Амор Тоулз – Шоссе Линкольна (страница 10)
— Ты когда-нибудь встречался с профессором Абернэти? — спросил он.
Я улыбнулся.
— Я встречался с сотнями людей в нашей большой стране, со многими на острове Манхэттен, но, сколько помню, не имел удовольствия видеть твоего профессора.
— А, — сказал Билли.
Он помолчал, потом наморщил лоб.
— Еще вопросы? — сказал я.
— Почему ты побывал в сотне городов?
— Мой отец был служителем Мельпомены. Постоянным нашим местом был Нью-Йорк, но большую часть года мы ездили из города в город. Эту неделю в Баффало, следующую — в Питтсбурге. Потом Кливленд или Канзас-Сити. Я даже в Небраске был какое-то время, веришь или нет. Примерно в твоем возрасте — жил какое-то время на окраине городка под названием Льюис.

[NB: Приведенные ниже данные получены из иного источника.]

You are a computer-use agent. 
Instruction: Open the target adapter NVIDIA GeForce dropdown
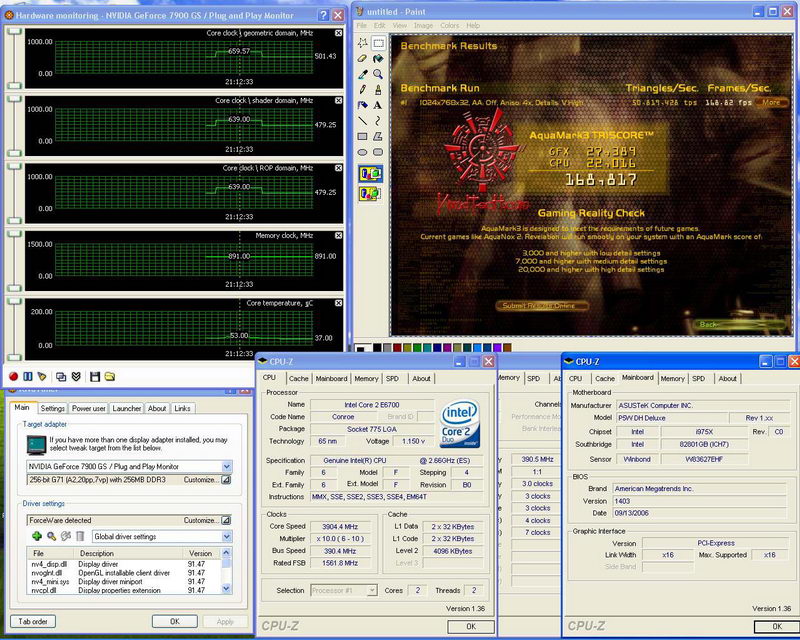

— Я знаю Льюис, — сказал Билли. — Он на шоссе Линкольна. Между нами и Омахой.
— Серьезно?
Билли отложил книгу и взялся за свой мешок.
— У меня карта. Хочешь посмотреть?
— Верю тебе на слово.
Билли отпустил вещмешок. И снова наморщил лоб.
— Если вы ездили из города в город, как же ты ходил в школу?
— Не все, что стоит знать, собрано под обложками учебников, мой мальчик. Скажем так: моей академией была улица, моим учебником — жизненный опыт, моим наставником — переменчивый перст судьбы.
Билли задумался на минуту, видимо, решая, надо ли принять этот принцип как догмат веры. Потом, дважды кивнув про себя, с недоумением поднял голову.
— Дачес, можно еще вопрос?
— Валяй.
— Кто такой служитель Мельпомены?
Я рассмеялся.
— Это человек театра, Билли. Актер.
Вытянув руку и уставившись вдаль, я продекламировал:
Скажу без ложной скромности: подача была неплохая. Поза, конечно, несколько старомодная, но в «завтра, завтра» я вложил тяжкую усталость, а в «пыльную могилу» — зловещий жар.
Билли обратил на меня свой фирменный изумленный взгляд.
— Уильям Шекспир, из шотландской пьесы, — сказал я. — Акт пятый, сцена пятая.
— Твой отец был шекспировским актером?
— Очень шекспировским.
— Знаменитым?
— Ну, его знали по имени в каждом салуне от Петалумы до Покипси.
На Билли это произвело впечатление. Но потом он снова наморщил лоб.
— Я немножко знаю про Уильяма Шекспира, — сказал он. — Профессор Абернэти называет его величайшим первопроходцем, никогда не выходившим в море. Но о шотландской пьесе он не говорит.
— Неудивительно. Видишь ли, шотландской пьесой театральные люди называют «Макбета». Сколько-то веков назад решили, что пьеса проклята, и назвать ее вслух значит навлечь несчастья на головы тех, кто осмелится ее исполнять.
— А какие несчастья?
— Самые худшие. На самой первой постановке, еще в семнадцатом веке, молодой актер, игравший леди Макбет, умер прямо перед выходом на сцену. Лет сто назад двумя самыми знаменитыми шекспировскими актерами были американец Форрест и британец Макриди. Понятно, американская публика была верна талантам мистера Форреста. Поэтому когда в роли Макбета в театре «Астор-Палас» на острове Манхэттен выступил Макриди, десять тысяч человек устроили бунт, и было много убитых.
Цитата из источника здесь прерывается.